First of all, it is hard. Even the minimum involves hard physical labor and more important, planning. Not everyone is blessed with organizational skills or the discipline to follow a strict schedule.
But because it’s Pesach, we let things get out of hand, and pay for it in all kinds of ways. Here are some examples:
- Too much kashering. I used to kasher my microwave just because I could, until I realized I only used it once or twice during Pesach. Now I have it available until the last minute. Same with some pots. After Pesach I plan to write down how much of these things I used.
- Too much space. I used to spend a lot of time preparing cabinets I didn’t need. This meant finding a place for the contents and preparing the cabinets. Sometimes it’s easier to make do with less storage space–if you have this luxury.
- Too much cleaning. We all want to sit down to the seder in a sparkling, clean house. Even if we know that there is no halachic need (according to Jewish law) to wash windows, we take pleasure in the view. And it’s a worthy goal, especially if you start early, have lots of help and no toddlers undoing your work. I’m convinced children can hear clean mirrors and windows calling out to them. Anyway, we are all aware by now, at least theoretically, of the dangers of taking on too many cleaning jobs too close to the holiday. But it can be hard to let go of the ideal.
- Too much clutter. I just realized I bought those cute little wine glasses because my parents had identical ones. Every year we take them out of the Pesach cabinet and back again, and hope they don’t break. But we never use them. Any takers?

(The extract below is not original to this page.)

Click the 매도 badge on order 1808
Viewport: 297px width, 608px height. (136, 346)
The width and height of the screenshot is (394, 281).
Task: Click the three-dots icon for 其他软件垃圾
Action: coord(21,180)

- Too much time on detail. Some homemakers spend an inordinate amount of time ensuring that the table settings are just so, or polishing the silver to perfection.
- Too much laundry. If you’re like me you wash most of the tablecloths and cloth napkins “just in case” (unless you have special ones set aside). Eventually I realized I could count them out according to meals and add an extra one in case. Throwing all the sheets and towels into the wash on erev Yom Tov is another custom to reconsider. We’re not eating off of them.
- Too much buying. Because we feel deprived by the holiday food restrictions, we add bottles of soft drinks or cake mixes to the cart. Then we are stuck with the leftovers after the holiday—in the pantry or worse, on our waists. And we feel the lack in our wallets. The same goes for household items.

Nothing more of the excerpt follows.